II-logo.png Investor’s Intelligence (II) is one of the oldest measures of market sentiment we have. It has been continuously calculated each week since its founding in 1963. Right now it is overseen by Michael Burke of Chartcraft. Every week he decides if each of the more than 100 market newsletters included in the II is bullish, bearish or neutral. These results are released usually over the weekend.

It is important to note several key characteristics of this particular sentiment measure. For one, it is not a measure of individual investors or those who are actually comitting money to trades or investments. Rather, it measures the advice that newsletters are giving their clients. And as you would expect, newsletters have a naturally bullish tendency since they are trying to sell themselves.

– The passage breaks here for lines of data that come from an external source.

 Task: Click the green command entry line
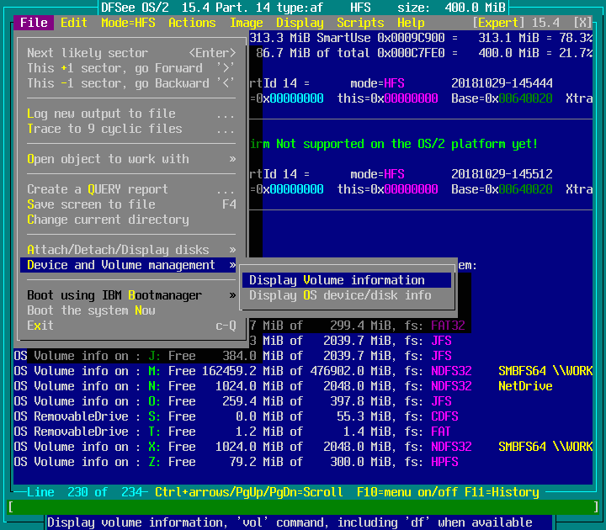pyautogui.click(x=303, y=507)
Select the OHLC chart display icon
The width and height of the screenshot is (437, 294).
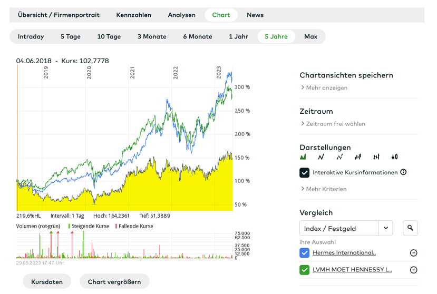[376, 157]
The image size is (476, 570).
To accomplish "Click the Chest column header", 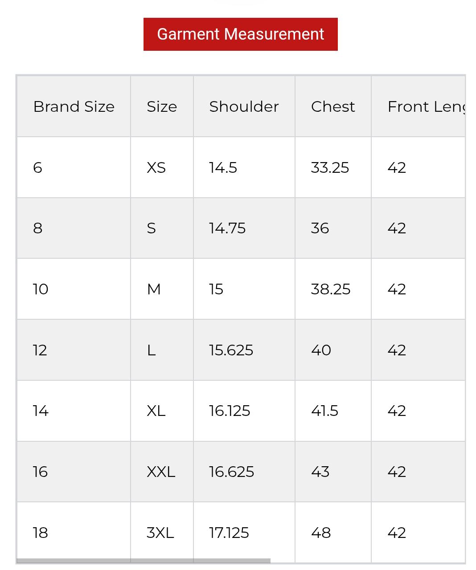I will tap(333, 106).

As well, for the II ‘neutral’ means that the newsletter is bullish longer term but is expecting a short term correction. The determination of whether a newsletter is classified as bullish, bearish or neutral can be confusing sometimes. Michael Burke has mentioned that he looks at what the tone and general market commentary of the newsletters, not just their specific recommendations.

Over its long history, II has captured the majority of key market turning points. Even so, II is best used for intermediate to long term market timing. Checking in every single week is not really necessary (although for market junkies it is par for the course). Like most sentiment metrics, II is better at finding bottoms than market tops. The tops that it has flagged have usually been quite early.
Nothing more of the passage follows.